** Opening DATA EXCERPTS block **
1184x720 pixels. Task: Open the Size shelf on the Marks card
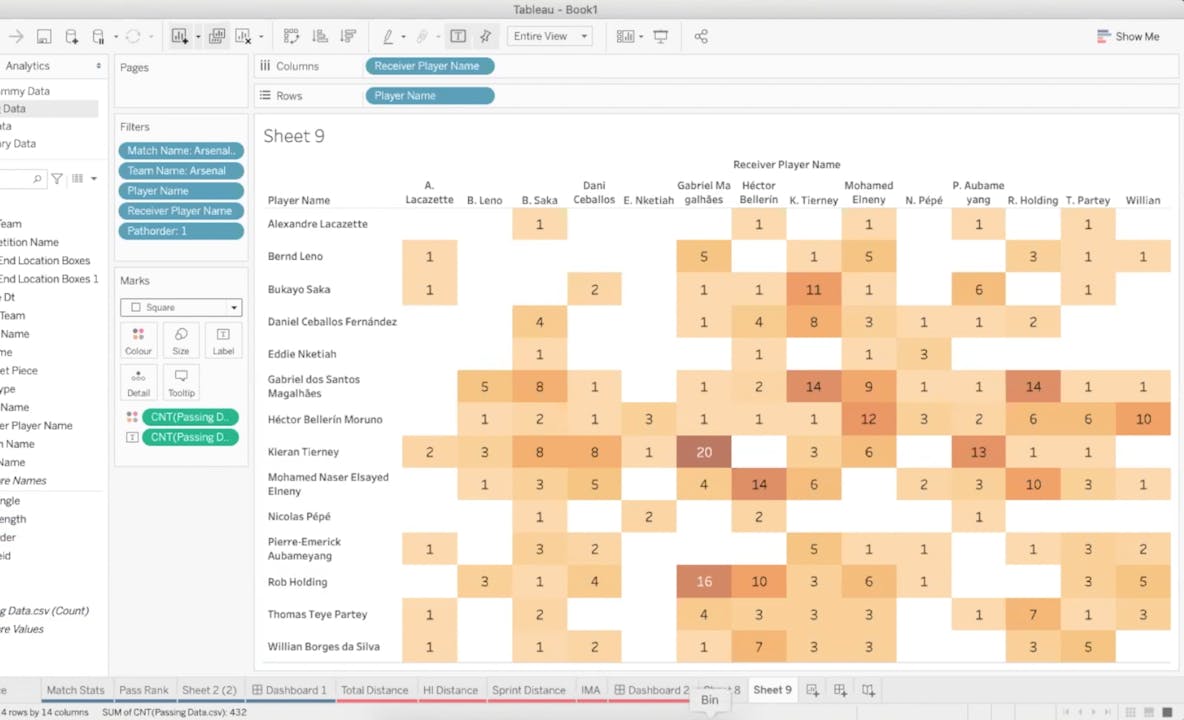pos(180,345)
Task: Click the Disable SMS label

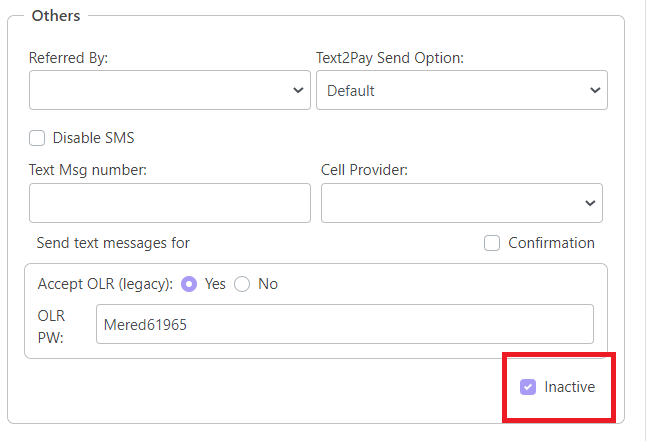Action: [94, 138]
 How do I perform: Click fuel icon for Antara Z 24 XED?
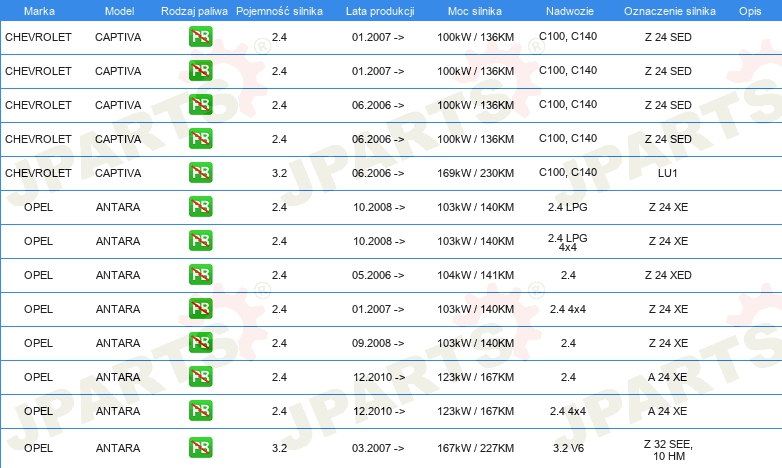point(200,274)
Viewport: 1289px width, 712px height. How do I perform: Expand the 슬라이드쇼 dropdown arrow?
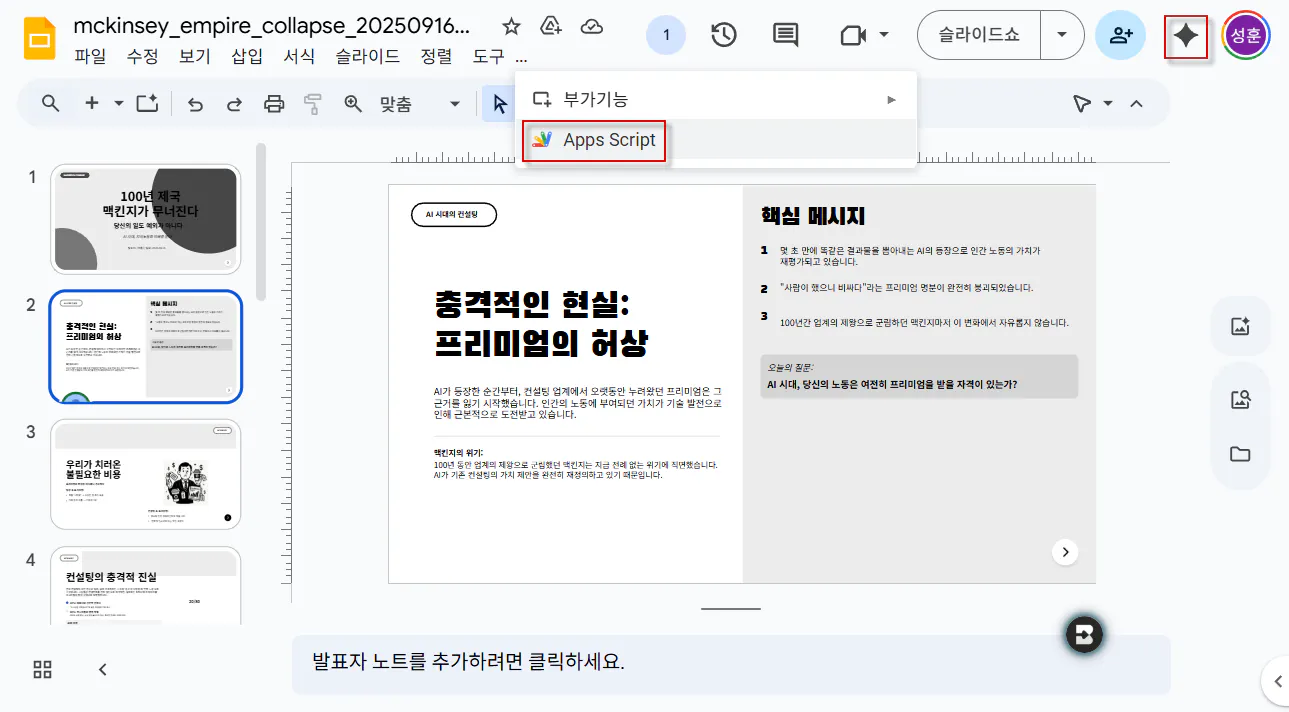[1062, 35]
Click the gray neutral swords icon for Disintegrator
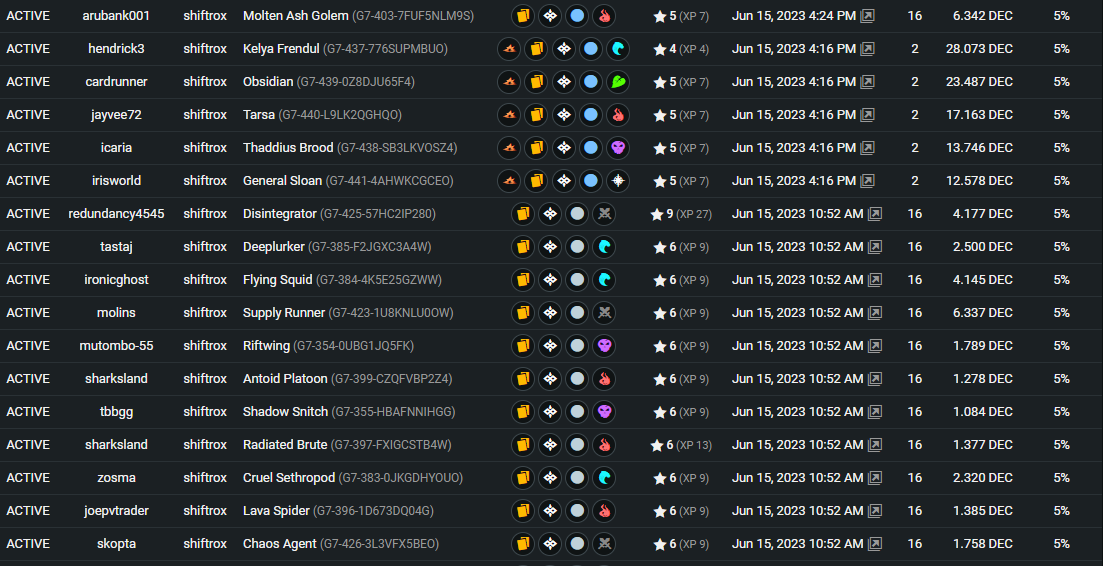The height and width of the screenshot is (566, 1103). [x=604, y=214]
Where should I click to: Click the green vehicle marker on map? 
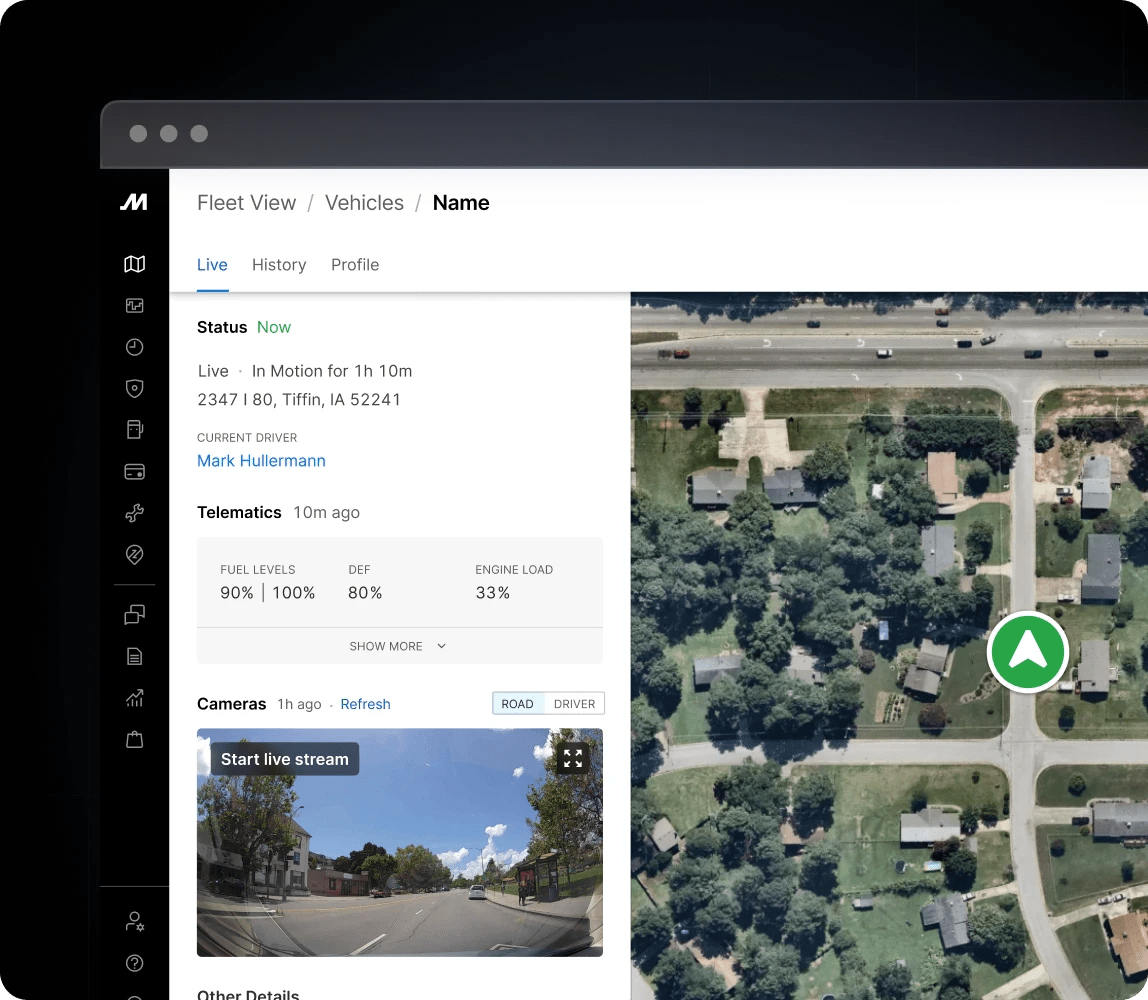coord(1027,652)
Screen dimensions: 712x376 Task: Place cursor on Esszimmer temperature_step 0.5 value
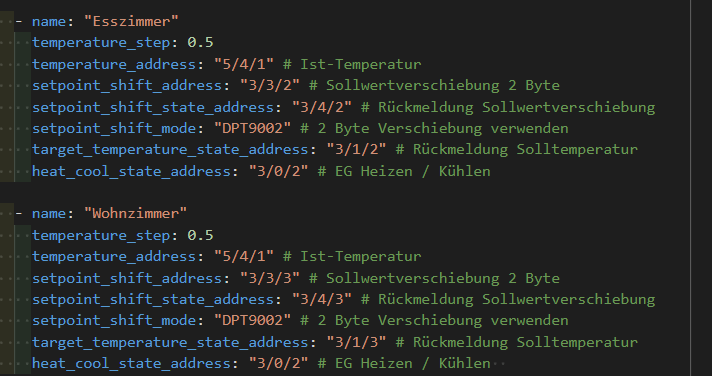coord(200,42)
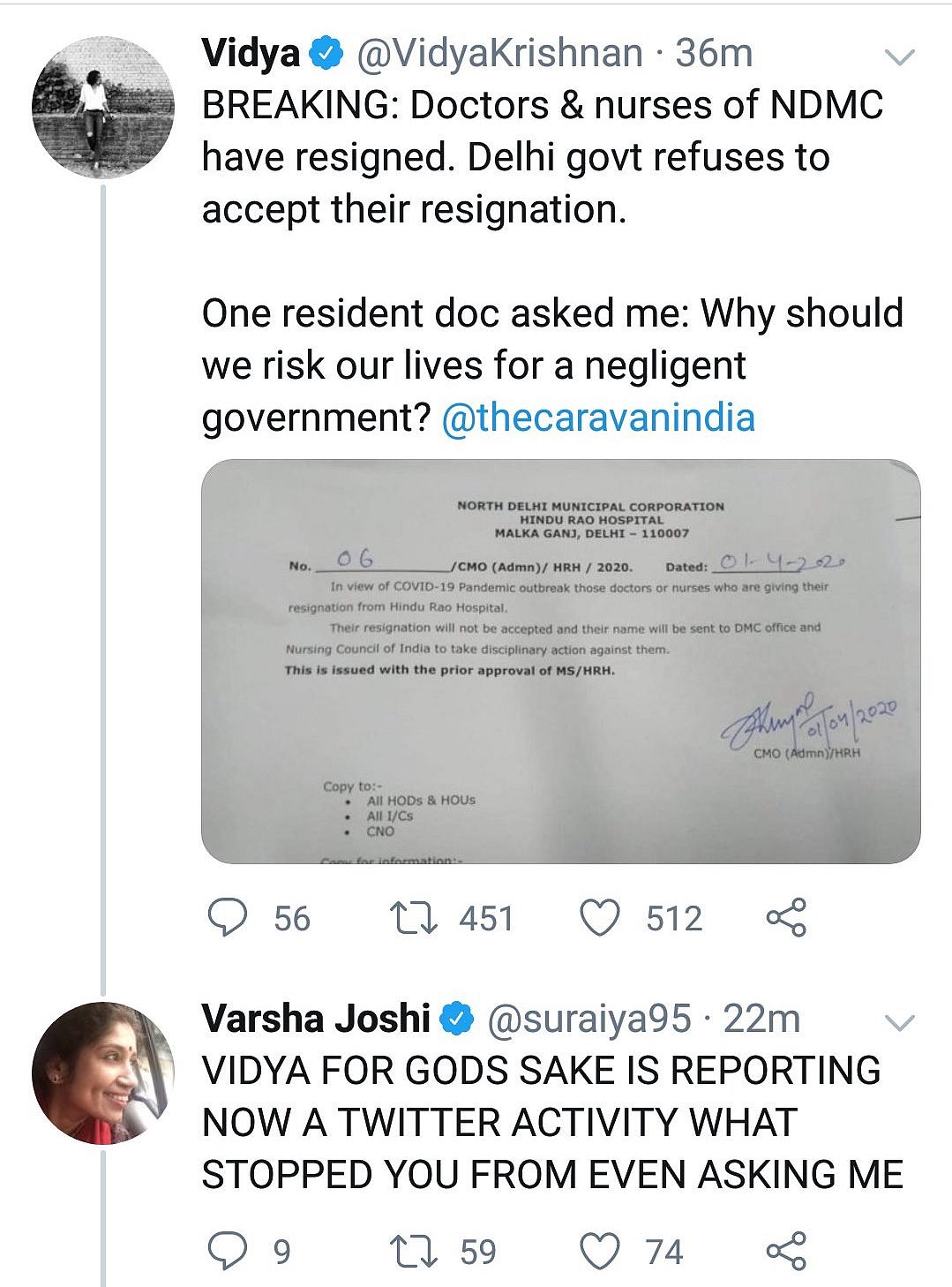Click the @VidyaKrishnan handle
The image size is (952, 1287).
pos(499,54)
** Closing DATA EXCERPTS block **
# EXERCISE AIM
Lines from the one that holds "How do I perform: Click" through the final line of the material are to be duplicated exactly; no pictures belong in the copy.

# SOLVED PROBLEM
 How do I perform: Click fuel icon for Antara Z 24 XED?
point(200,274)
Viewport: 1289px width, 712px height. How do I perform: Expand the 슬라이드쇼 dropdown arrow?
[1062, 35]
Click the gray neutral swords icon for Disintegrator
The height and width of the screenshot is (566, 1103). [x=604, y=214]
Where should I click to: Click the green vehicle marker on map? 
coord(1027,652)
Screen dimensions: 712x376 Task: Place cursor on Esszimmer temperature_step 0.5 value
coord(200,42)
Click the @VidyaKrishnan handle
The image size is (952, 1287).
pos(499,54)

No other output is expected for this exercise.